- _EXERCISE_
No picture should appear in the copy. Transcribe exactly, and only, the lines from the one with "Image resolution: width=779" through the last line of the data below.
START GIVEN ENTRIES
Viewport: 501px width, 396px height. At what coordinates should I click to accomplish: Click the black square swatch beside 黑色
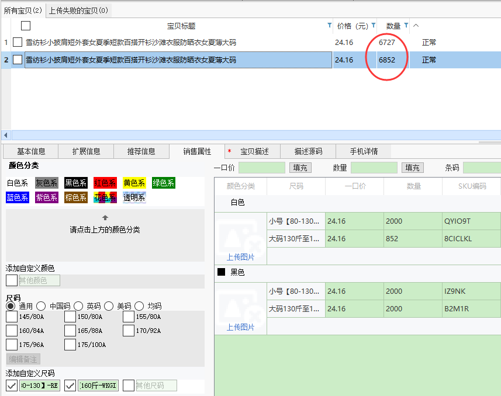pos(221,272)
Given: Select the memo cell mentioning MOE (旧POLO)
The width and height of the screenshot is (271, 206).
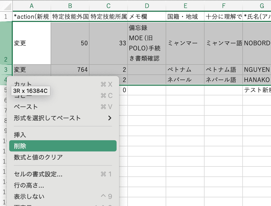Looking at the screenshot, I should [146, 43].
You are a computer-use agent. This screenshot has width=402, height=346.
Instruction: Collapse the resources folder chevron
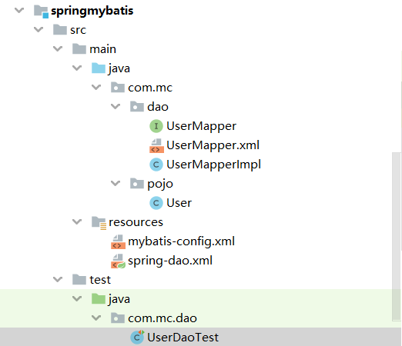77,221
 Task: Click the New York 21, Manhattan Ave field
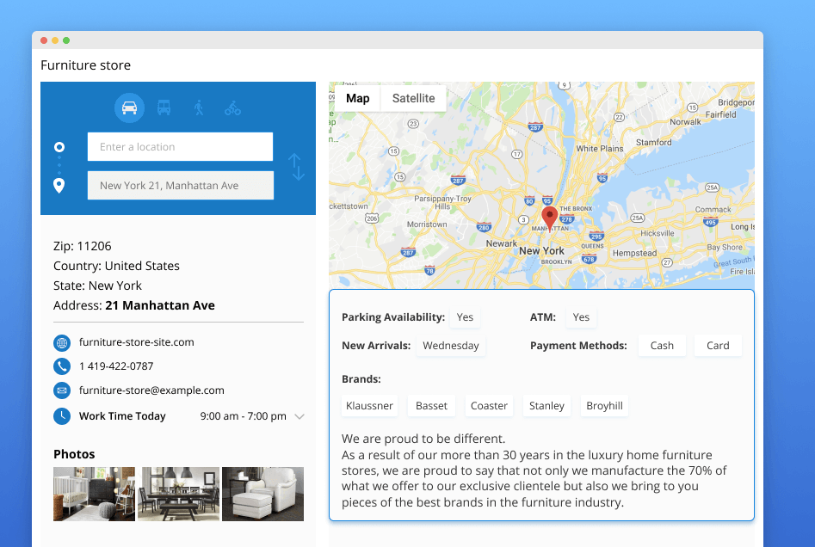pyautogui.click(x=180, y=186)
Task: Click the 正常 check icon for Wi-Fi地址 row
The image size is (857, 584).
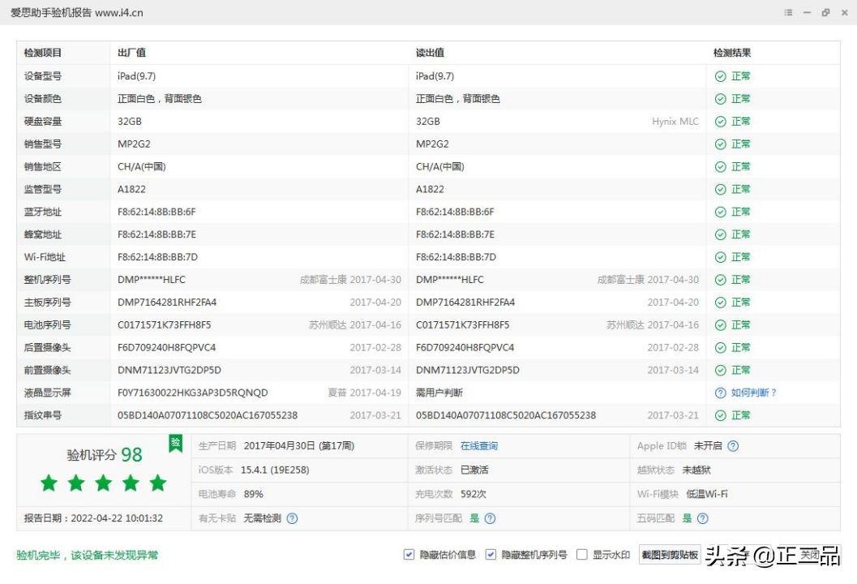Action: 721,256
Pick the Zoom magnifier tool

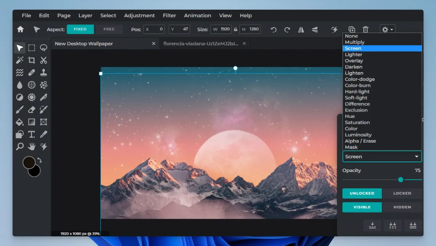pyautogui.click(x=20, y=147)
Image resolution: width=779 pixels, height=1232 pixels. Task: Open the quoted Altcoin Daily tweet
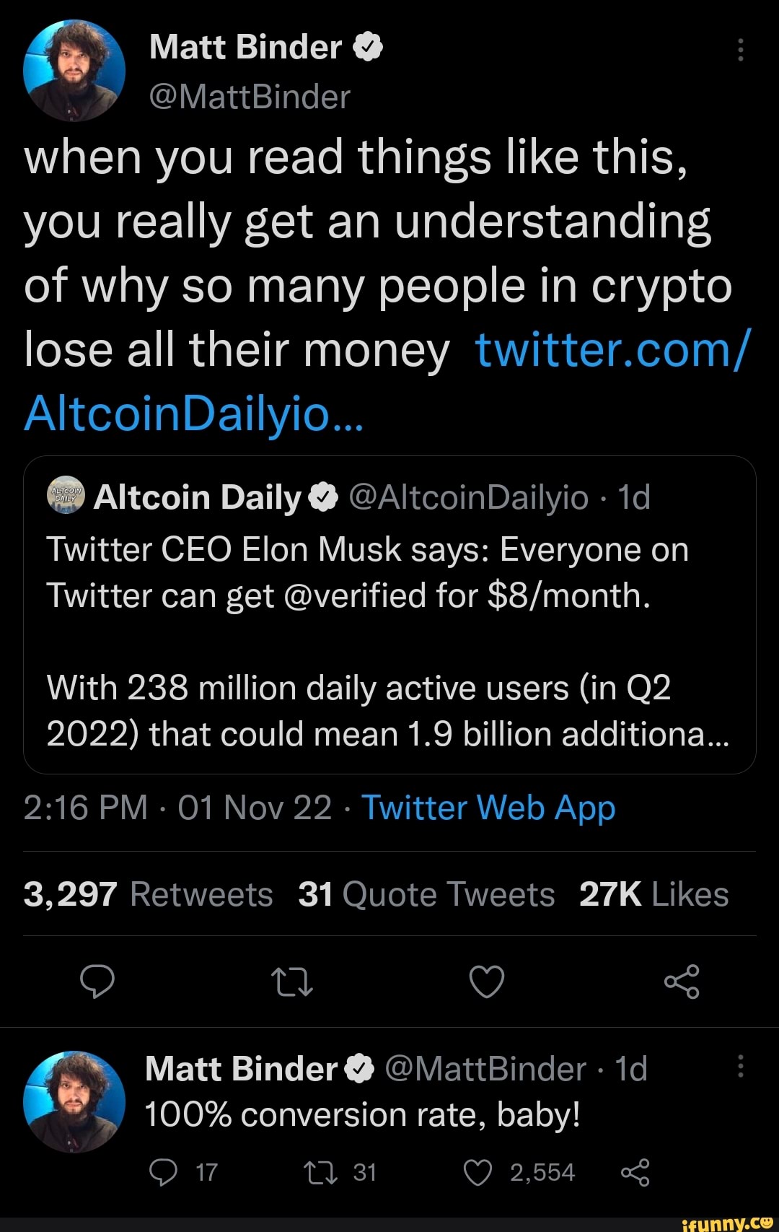point(390,642)
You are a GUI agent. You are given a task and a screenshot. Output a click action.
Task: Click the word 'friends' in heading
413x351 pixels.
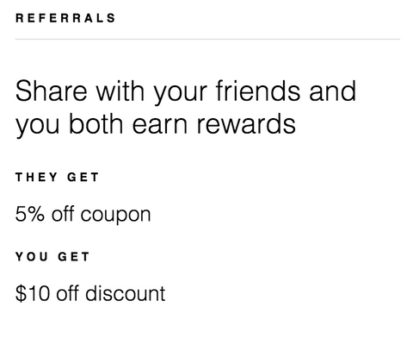click(258, 91)
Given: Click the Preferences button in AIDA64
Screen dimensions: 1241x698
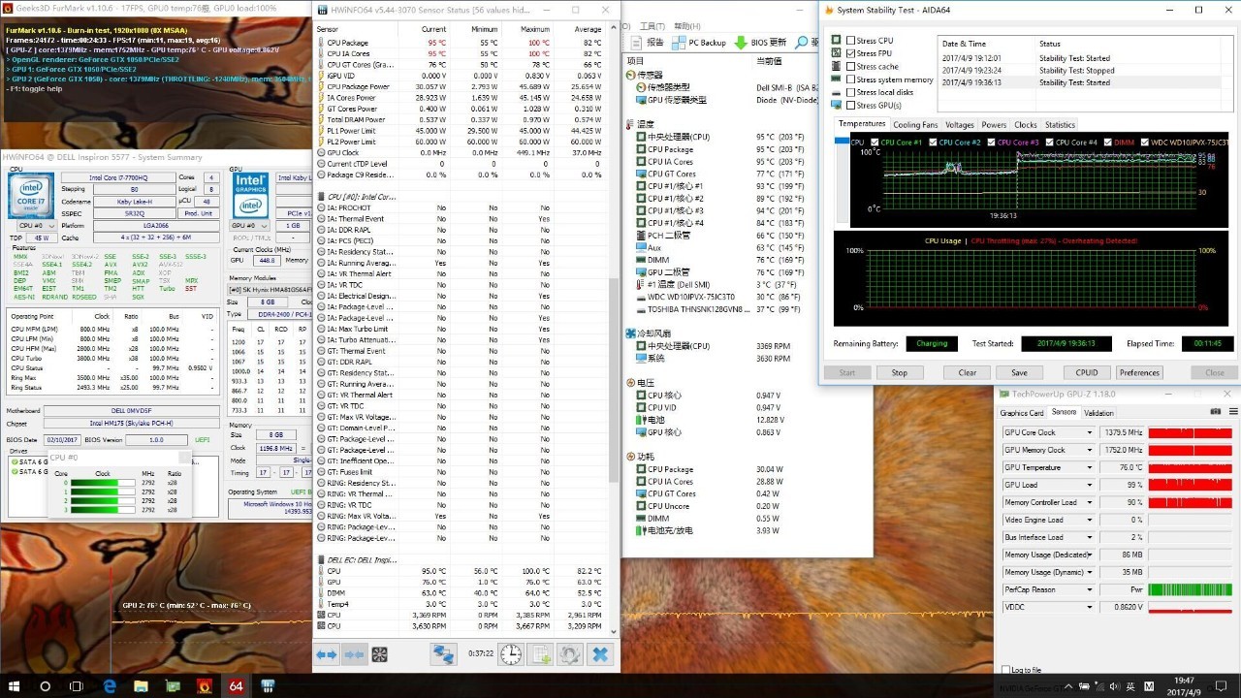Looking at the screenshot, I should (1139, 372).
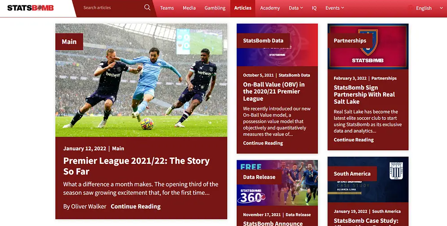Click the search magnifier icon
Viewport: 447px width, 226px height.
(147, 8)
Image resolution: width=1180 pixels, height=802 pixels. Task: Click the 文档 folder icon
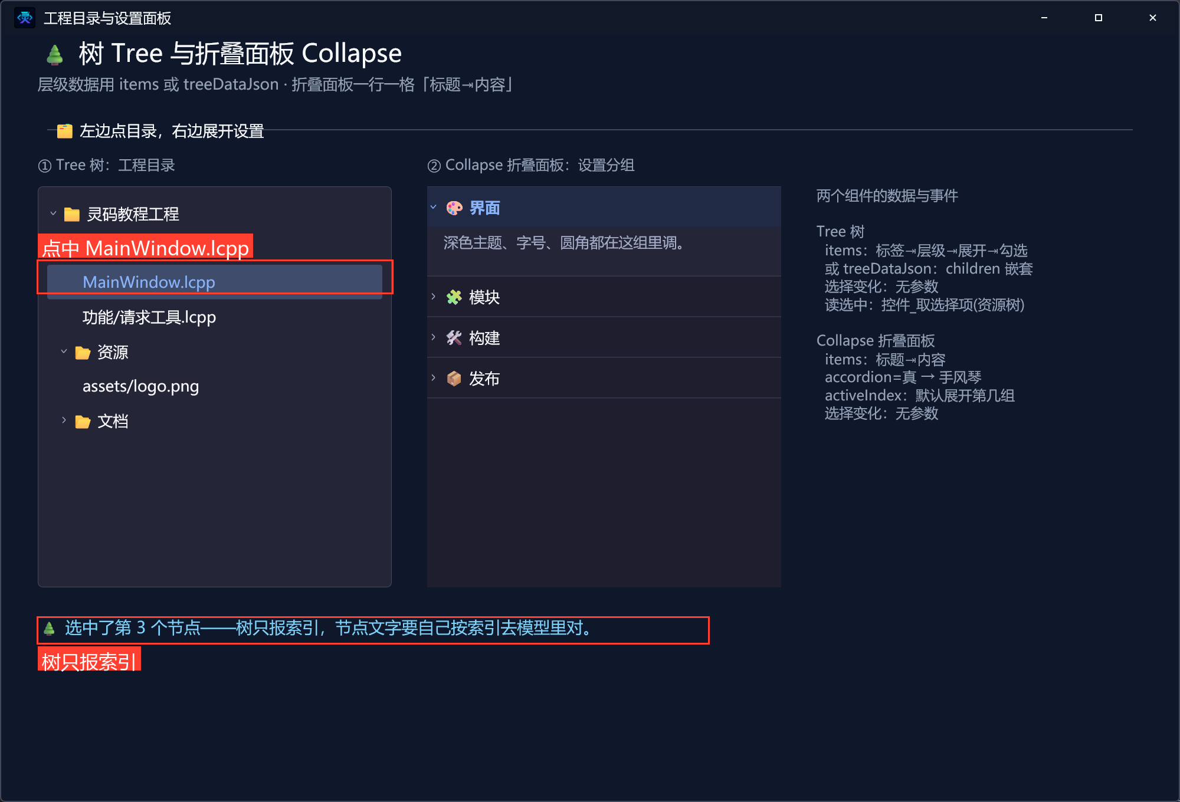point(83,422)
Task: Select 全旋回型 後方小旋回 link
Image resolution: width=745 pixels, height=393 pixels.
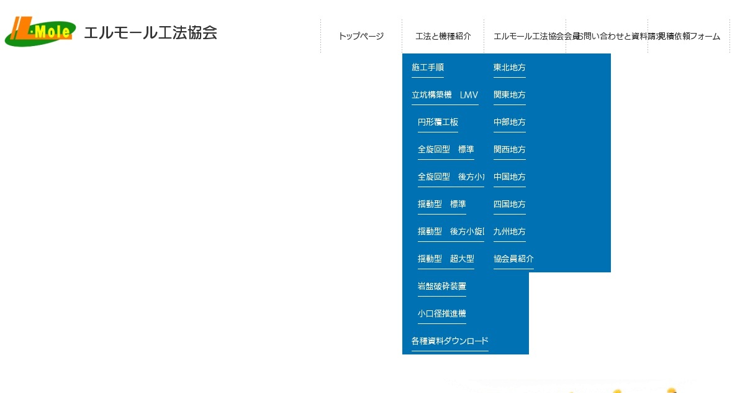Action: pos(450,177)
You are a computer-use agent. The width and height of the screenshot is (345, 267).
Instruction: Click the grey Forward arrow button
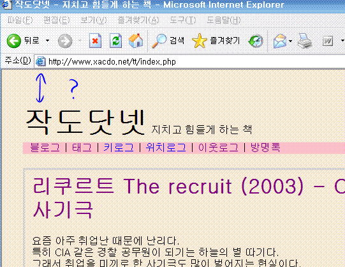click(x=65, y=41)
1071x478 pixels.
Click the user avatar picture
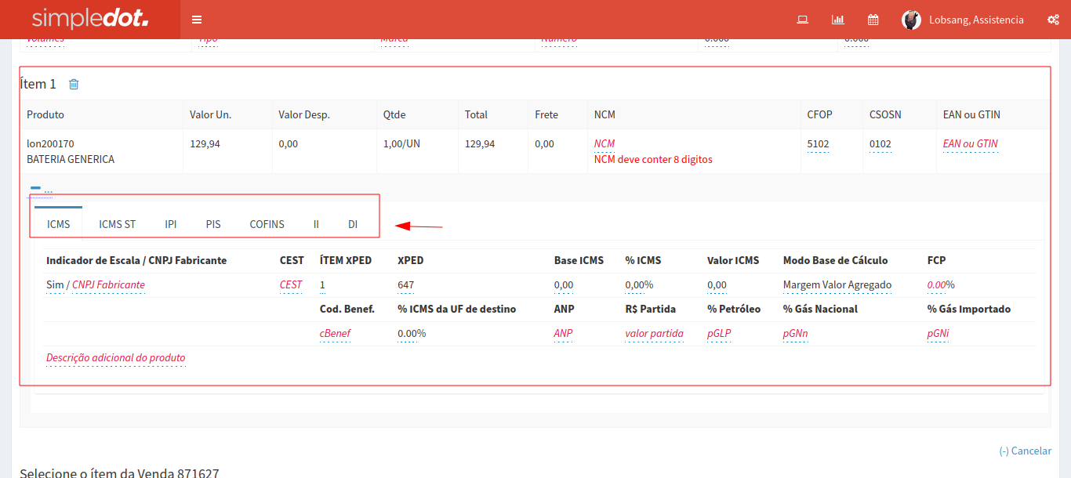tap(910, 20)
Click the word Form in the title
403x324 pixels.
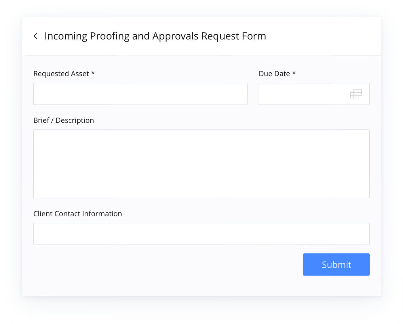(x=254, y=36)
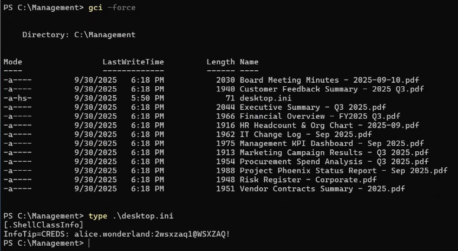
END GIVEN ENTRIES
- _RESPONSE TO THE EXERCISE_
Image resolution: width=779 pixels, height=1232 pixels. Task: Open the quoted Altcoin Daily tweet
point(390,642)
You are a GUI agent. You are given a task and a screenshot. Output a click action.
Task: Click the word 'friends' in heading
413x351 pixels.
click(258, 91)
Given: Click the Preferences button in AIDA64
Screen dimensions: 1241x698
Looking at the screenshot, I should (1139, 372).
Click the search magnifier icon
Viewport: 447px width, 226px height.
(147, 8)
Image resolution: width=1180 pixels, height=802 pixels. Task: Click the 文档 folder icon
point(83,422)
Task: Select 全旋回型 後方小旋回 link
Image resolution: width=745 pixels, height=393 pixels.
Action: pos(450,177)
You are a computer-use agent. The width and height of the screenshot is (345, 267).
Instruction: Click the grey Forward arrow button
click(x=65, y=41)
1071x478 pixels.
Click the user avatar picture
tap(910, 20)
Click the word Form in the title
403x324 pixels.
(x=254, y=36)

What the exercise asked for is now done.